Warmer temperatures and lack of rainfall is deteriorating pasture and crop conditions in Missouri causing many farmers to consider, once again, to cut corn for silage.
As of Aug. 27, the U.S. Drought Monitor places farms in northern Missouri in an area under a moderate to severe drought conditions. Much like last year, farmers are contemplating whether to save some of the corn crop and cut it for silage.
Shawn Deering, MU livestock specialist for Gentry County put together a list of tips for farmers considering making corn silage:
-Harvest the corn plant at a stage of maturity that produces silage with 30% to 40% dry matter.
-Corn should be harvested for silage after the grain is well dented but before the leaves turn brown and dry.
-Cut corn silage 3/8 to 1/2" long.
-Corn plants are traditionally cut 6" above the surface. Although cutting higher (12-18") will reduce yield 7-15%, the resultant silage will be higher in nutritive value since more of the undigestible fiber (mostly lignin) content will be left in the field. If nitrates are suspected, then cutting at 18" will result in silage that is lower in nitrates since the majority is found in the bottom 1/3 of the stalk.
-The importance of packing when filling a bunker silo cannot be over emphasized. Dry matter loss during storage increases when density of the silage decreases. As a rule, the packing tractor should run at least as many hours as the chopper.
-Covering horizontal silos with plastic as soon as possible after filling will help exclude air and reduce spoilage.

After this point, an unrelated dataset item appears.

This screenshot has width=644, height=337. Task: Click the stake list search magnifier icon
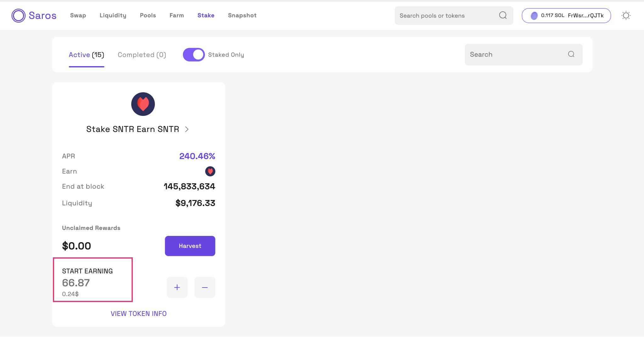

-Water should be added to forage with more than 50% dry matter to prevent the formation of tobacco-brown silage.
-The fermentation process is usually completed and the silage is ready to feed by three weeks after storage.
-Using silage is a way to salvage some feed from a drought-stricken corn crop that will yield little grain. In some studies, silage from drought-stricken corn yielding as little as 10 bushels per acre has been nearly equal in feed value on a dry-matter basis to silage from a normal crop. In other cases, drought silage has yielded much less nutritive value.
Deering and his fellow livestock specialists encourage producers to conduct a nutrient analysis on silage prior to feeding it. Running a test for nitrate levels may also be worthy of consideration.